Finding ways to unwind is vital for Egan, considering her grueling year-round training schedule: perfecting her skills twice daily, six days a week; doing intensive training camps; and spending five months on the road, competing, throughout the winter.

“Taking care of myself and making sure that I’m emotionally healthy, as well as physically healthy, is critical to doing well,” the Maine native shares, explaining that being an athlete is her full-time job, thanks to her annual $14,000 U.S. Biathlon Association stipend (“pretty good for a U.S. athlete…”), funded through private sponsors and the U.S. Olympics Committee. “I think it’s really important to do things every day that enrich your life and make you feel happy” and she tries to “do some non-biathlon things at least once every day.”

Egan, who has an athletic background as a runner and cross-country skier, discovered her love of biathlon a bit late in life, when a U.S. development coach offered to teach her how to shoot during a period of intense cross-country competition.

“I took coach up on the offer. I was really excited to learn a new skill that was totally different from anything I knew,” she recalls, explaining that her only experience with shooting at that point was at summer camp as a kid, when she’d had target practice. But she took to it right away.

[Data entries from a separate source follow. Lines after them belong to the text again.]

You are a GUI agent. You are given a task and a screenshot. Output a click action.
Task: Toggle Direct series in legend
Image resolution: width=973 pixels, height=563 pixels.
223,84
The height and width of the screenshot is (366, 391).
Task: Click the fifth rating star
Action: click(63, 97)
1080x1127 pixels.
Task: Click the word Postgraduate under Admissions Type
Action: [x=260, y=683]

“I liked the challenge of trying to be really still and really calm and really focused and precise, especially in combination with cross-country skiing, which is the opposite,” Egan says, explaining the difficulties of biathlon. “There’s the physical shaking, which is a challenge, and the breathing and the heart rate… But there’s also major mental challenges that comes with shooting, which is more like sinking your final putt in a golf tournament or hitting a game-winning free throw in basketball — something where you have the skills, you’ve done it a thousand times, but you have to execute it perfectly under pressure. And that’s what every shot in biathlon is like. So that’s why it’s an exciting sport to watch.”

Another challenge of the race, she adds, is the “volatility” of results, due to the combined skills at play, meaning that one day you could find yourself on the winners’ podium and the next day you could be way at the back of the pack. “That’s something that I wasn’t used to as an elite athlete in cross country skiing, and I think most elite athletes are at the top of their game and don’t often see themselves on the very bottom,” she says. “So that volatility is maybe the biggest struggle, and that’s a psychological struggle, not a physical one.”

Also adding to Egan’s Olympian battles: being a woman in a largely men’s world. “Almost all the staffers are men — so all male coaches, all male ski technicians. We have one woman doctor who is matched up with our team, which is cool, but it’s usually just all men and us,” she explains, noting that she is often the only woman in the room, and always “very outspoken” against any perceived sexism. “And I don’t think my team is particularly bad or misogynist, but it’s just our culture,” she says. “We have to stick together as a women’s team and stand up for each other.”

If Egan wins a medal on Thursday, she says, she’ll be standing up for one very special woman: her grandmother, 89, who lives in Maine. “She also went to Wellesley College, a women’s college, and I feel like she was a really strong and brilliant woman, though I don’t even think she had opportunity to do sports,” Egan said. “I want to dedicate my performance to her, whether or not I win a medal.”